[Given instruction]: Please copy everything in the material from the line containing "台中市西區臺灣大道一段726號11樓6、7 (714, 1474)" down to the line containing "Rifiuta tutti [button] (513, 2468)", both included, without changing anything.

[Collected data]
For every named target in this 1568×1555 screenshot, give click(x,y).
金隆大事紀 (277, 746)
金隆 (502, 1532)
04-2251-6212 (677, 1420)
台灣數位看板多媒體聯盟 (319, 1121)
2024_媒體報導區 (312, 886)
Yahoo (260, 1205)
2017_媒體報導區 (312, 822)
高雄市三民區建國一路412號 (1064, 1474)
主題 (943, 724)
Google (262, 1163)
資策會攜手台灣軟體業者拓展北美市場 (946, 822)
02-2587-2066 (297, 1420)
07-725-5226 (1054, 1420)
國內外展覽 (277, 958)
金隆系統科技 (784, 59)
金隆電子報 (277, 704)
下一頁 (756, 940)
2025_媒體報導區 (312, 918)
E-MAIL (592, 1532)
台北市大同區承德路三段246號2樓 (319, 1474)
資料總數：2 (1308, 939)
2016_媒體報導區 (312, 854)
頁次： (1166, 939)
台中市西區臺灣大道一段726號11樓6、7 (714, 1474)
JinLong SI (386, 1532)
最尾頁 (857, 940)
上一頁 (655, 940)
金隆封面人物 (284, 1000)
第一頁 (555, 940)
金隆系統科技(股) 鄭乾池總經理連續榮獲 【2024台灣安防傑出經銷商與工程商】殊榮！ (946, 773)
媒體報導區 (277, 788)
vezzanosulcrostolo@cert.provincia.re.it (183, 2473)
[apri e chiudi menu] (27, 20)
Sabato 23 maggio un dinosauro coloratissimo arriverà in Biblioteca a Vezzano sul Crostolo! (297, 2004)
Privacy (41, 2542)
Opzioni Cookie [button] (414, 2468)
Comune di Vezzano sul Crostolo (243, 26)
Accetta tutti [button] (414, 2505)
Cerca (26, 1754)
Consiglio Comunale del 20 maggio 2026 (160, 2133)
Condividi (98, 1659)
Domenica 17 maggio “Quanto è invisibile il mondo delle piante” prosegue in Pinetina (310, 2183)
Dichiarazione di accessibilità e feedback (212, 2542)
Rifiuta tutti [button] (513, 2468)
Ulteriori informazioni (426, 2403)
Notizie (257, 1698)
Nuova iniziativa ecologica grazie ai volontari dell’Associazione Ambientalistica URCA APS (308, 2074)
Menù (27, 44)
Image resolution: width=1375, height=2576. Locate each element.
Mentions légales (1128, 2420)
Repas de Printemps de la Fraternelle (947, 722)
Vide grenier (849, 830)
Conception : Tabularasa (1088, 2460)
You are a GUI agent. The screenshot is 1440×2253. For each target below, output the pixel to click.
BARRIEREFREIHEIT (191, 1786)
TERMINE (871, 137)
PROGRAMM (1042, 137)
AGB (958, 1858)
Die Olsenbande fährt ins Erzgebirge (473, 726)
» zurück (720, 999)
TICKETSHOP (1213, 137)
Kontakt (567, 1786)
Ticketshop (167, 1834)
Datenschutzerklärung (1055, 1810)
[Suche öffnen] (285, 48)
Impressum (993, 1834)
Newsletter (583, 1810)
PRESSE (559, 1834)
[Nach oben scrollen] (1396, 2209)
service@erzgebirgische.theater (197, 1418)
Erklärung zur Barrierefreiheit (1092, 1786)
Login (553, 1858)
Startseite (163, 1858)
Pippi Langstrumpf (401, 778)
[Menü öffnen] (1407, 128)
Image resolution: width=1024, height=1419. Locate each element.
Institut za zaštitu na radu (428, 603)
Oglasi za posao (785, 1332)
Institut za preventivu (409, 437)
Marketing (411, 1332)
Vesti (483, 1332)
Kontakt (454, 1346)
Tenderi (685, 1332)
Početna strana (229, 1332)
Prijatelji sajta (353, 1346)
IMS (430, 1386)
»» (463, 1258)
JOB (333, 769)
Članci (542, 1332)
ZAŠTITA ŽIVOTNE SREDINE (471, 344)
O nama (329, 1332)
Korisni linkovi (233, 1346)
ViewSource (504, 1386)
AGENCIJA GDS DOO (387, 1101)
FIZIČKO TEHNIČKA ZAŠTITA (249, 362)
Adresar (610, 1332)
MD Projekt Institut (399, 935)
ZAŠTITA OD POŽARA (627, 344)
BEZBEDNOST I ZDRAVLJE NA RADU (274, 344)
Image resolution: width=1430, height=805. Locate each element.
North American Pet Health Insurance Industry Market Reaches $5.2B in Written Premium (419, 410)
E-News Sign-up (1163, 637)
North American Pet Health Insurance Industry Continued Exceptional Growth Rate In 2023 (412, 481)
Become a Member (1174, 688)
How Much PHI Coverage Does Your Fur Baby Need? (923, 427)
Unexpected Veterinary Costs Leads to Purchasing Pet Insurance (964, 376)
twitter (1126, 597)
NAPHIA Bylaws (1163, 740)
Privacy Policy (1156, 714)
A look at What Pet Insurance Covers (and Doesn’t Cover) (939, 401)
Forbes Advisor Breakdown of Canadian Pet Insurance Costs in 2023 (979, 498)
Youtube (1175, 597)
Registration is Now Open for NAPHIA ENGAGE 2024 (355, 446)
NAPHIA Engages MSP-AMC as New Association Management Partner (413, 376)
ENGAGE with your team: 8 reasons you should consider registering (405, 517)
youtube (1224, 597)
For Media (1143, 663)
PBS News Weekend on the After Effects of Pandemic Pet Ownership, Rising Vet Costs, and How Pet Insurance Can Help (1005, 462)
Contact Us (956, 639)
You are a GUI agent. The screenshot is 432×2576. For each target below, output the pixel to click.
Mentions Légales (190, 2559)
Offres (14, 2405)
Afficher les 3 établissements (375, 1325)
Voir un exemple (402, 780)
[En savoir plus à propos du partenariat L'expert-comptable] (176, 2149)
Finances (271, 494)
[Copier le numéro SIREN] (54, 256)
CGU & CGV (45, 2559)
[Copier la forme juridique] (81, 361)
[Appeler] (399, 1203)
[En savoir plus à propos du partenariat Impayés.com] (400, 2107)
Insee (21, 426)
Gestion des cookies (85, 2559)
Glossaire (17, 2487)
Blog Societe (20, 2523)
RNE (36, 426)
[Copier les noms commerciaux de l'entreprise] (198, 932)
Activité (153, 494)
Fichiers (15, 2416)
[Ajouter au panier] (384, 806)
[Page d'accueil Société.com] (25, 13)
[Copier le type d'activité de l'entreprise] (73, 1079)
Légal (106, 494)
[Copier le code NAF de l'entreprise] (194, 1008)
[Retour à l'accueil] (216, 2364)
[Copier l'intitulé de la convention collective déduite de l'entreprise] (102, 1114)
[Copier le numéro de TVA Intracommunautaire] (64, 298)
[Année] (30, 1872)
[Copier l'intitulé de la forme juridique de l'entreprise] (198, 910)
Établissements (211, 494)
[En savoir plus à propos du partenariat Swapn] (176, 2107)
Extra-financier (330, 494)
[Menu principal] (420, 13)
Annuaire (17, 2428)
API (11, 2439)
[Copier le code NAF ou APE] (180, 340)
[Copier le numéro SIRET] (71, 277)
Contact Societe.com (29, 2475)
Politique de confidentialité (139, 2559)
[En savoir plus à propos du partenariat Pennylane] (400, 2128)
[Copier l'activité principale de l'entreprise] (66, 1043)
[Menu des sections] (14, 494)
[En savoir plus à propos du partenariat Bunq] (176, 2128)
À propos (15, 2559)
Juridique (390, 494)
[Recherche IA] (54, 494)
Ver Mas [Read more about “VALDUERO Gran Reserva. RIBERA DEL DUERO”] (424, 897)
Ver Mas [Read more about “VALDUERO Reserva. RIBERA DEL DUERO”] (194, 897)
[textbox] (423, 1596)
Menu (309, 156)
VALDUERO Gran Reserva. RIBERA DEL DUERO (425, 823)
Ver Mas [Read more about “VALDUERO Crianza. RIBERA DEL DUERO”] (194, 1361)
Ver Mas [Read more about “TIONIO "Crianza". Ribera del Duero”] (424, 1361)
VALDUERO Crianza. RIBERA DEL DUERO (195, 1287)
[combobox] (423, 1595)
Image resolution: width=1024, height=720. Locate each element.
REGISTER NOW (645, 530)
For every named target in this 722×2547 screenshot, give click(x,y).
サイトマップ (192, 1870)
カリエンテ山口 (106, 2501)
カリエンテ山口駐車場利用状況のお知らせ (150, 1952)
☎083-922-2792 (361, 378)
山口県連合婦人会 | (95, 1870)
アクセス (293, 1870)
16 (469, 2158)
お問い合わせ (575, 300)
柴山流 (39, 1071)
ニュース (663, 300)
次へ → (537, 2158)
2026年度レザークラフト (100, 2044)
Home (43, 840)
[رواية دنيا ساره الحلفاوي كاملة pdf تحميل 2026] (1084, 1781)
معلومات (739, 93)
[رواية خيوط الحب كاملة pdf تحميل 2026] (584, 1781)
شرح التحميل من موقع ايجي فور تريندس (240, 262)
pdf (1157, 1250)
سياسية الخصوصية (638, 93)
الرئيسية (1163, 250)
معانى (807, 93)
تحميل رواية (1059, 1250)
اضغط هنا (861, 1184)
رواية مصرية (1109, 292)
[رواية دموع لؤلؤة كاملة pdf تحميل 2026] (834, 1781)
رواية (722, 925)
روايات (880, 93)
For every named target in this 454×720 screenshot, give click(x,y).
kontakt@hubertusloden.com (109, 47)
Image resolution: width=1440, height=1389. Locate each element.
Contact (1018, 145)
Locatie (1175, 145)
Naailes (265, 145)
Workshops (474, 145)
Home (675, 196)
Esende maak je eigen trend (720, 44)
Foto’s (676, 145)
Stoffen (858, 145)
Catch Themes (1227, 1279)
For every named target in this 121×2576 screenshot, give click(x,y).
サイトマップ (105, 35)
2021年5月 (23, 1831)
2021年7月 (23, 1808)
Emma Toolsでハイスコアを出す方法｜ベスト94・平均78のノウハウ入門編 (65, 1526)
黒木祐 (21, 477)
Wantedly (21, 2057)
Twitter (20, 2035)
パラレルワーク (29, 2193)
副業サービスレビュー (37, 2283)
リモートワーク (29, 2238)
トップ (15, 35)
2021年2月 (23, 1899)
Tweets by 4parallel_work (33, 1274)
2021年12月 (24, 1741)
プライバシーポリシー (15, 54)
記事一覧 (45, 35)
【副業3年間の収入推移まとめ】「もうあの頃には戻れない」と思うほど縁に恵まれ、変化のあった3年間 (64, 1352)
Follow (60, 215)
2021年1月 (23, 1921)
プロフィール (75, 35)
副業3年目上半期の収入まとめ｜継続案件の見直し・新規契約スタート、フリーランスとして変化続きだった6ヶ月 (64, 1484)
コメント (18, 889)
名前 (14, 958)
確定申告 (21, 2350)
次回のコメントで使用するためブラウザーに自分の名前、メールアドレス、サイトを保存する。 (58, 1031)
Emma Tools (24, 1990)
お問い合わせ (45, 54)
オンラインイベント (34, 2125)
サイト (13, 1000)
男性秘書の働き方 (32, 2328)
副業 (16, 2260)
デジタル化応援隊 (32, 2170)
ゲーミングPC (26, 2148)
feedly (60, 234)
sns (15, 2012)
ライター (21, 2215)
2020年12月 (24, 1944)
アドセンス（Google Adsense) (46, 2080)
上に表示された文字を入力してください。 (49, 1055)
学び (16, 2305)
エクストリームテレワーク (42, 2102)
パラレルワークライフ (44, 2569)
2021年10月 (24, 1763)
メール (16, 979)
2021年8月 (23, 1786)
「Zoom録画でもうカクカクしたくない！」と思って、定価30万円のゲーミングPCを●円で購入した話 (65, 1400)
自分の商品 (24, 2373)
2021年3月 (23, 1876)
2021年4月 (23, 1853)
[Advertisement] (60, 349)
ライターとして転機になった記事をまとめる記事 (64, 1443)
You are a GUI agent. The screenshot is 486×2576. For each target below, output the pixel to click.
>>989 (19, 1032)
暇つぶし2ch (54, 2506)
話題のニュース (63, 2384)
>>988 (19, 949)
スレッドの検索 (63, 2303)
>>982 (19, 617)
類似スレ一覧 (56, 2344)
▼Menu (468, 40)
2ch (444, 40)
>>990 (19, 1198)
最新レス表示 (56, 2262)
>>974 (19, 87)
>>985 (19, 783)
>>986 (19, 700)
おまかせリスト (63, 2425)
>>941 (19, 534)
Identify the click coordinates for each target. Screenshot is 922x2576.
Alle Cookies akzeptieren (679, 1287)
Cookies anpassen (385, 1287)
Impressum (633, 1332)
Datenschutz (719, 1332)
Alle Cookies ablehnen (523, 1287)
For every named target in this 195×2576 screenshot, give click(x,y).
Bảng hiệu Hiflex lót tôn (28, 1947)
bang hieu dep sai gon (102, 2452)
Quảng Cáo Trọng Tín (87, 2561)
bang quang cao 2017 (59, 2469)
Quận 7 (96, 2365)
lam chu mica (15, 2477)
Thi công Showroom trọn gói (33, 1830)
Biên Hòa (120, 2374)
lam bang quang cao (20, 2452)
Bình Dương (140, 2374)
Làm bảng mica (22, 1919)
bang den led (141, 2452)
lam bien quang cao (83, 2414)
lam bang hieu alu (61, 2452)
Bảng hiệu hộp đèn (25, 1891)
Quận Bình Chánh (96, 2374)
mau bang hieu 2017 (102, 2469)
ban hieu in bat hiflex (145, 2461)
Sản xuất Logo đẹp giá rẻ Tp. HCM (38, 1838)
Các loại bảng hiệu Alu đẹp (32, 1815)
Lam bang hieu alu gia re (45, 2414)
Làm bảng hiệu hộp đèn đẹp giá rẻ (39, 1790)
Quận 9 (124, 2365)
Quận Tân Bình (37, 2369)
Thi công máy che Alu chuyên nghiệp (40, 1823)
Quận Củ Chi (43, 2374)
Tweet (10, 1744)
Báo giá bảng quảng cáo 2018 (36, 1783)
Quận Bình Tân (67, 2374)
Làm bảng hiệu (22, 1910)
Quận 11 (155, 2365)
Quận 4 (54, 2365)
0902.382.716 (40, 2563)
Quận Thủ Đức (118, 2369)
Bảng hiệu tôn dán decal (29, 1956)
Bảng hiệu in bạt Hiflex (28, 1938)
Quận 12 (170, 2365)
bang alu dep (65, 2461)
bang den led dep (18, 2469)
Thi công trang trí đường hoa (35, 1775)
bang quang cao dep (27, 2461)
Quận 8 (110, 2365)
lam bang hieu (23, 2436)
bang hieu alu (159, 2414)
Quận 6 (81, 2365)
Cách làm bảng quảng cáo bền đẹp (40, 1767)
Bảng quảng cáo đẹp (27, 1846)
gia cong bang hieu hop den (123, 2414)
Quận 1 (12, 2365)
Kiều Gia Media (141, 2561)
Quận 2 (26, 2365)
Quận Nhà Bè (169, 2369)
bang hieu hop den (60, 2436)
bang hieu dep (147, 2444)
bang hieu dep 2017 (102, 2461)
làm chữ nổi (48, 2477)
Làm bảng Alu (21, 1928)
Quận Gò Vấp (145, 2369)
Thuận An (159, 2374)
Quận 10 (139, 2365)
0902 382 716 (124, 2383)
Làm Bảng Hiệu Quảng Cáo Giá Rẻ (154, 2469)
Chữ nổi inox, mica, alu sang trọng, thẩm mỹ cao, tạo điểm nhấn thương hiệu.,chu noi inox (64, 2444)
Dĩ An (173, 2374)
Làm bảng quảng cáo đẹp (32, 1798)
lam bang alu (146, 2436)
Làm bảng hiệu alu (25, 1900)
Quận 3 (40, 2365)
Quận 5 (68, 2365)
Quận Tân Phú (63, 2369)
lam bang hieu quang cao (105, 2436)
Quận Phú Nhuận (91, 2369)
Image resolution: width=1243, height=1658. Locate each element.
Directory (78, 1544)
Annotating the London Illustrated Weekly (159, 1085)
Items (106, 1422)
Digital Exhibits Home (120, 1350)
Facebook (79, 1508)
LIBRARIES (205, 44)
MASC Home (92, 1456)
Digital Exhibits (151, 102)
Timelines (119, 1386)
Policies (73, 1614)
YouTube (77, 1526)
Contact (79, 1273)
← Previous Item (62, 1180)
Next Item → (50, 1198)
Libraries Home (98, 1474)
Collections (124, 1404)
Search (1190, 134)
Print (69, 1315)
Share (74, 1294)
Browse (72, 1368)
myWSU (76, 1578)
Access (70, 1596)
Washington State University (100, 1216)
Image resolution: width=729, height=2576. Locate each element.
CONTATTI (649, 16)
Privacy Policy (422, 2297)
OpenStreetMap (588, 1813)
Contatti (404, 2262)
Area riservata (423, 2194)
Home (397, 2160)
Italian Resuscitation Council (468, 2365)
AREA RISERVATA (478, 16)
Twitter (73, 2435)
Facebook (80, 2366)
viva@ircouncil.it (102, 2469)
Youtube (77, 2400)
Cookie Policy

[Result of this task]:
台中市西區臺灣大道一段726號11樓6、7 (714, 1474)
JinLong SI (386, 1532)
最尾頁 (857, 940)
上一頁 (655, 940)
金隆封面人物 (284, 1000)
第一頁 (555, 940)
金隆系統科技(股) 鄭乾池總經理連續榮獲 【2024台灣安防傑出經銷商與工程商】殊榮！ (946, 773)
媒體報導區 (277, 788)
vezzanosulcrostolo@cert.provincia.re.it (183, 2473)
[apri e chiudi menu] (27, 20)
Sabato 23 maggio un dinosauro coloratissimo arriverà in Biblioteca a Vezzano sul Crostolo! (297, 2004)
Privacy (41, 2542)
Opzioni Cookie [button] (414, 2468)
Comune di Vezzano sul Crostolo (243, 26)
Accetta tutti [button] (414, 2505)
Cerca (26, 1754)
Consiglio Comunale del 20 maggio 2026 (160, 2133)
Condividi (98, 1659)
Domenica 17 maggio “Quanto è invisibile il mondo delle piante” prosegue in Pinetina (310, 2183)
Dichiarazione di accessibilità e feedback (212, 2542)
Rifiuta tutti [button] (513, 2468)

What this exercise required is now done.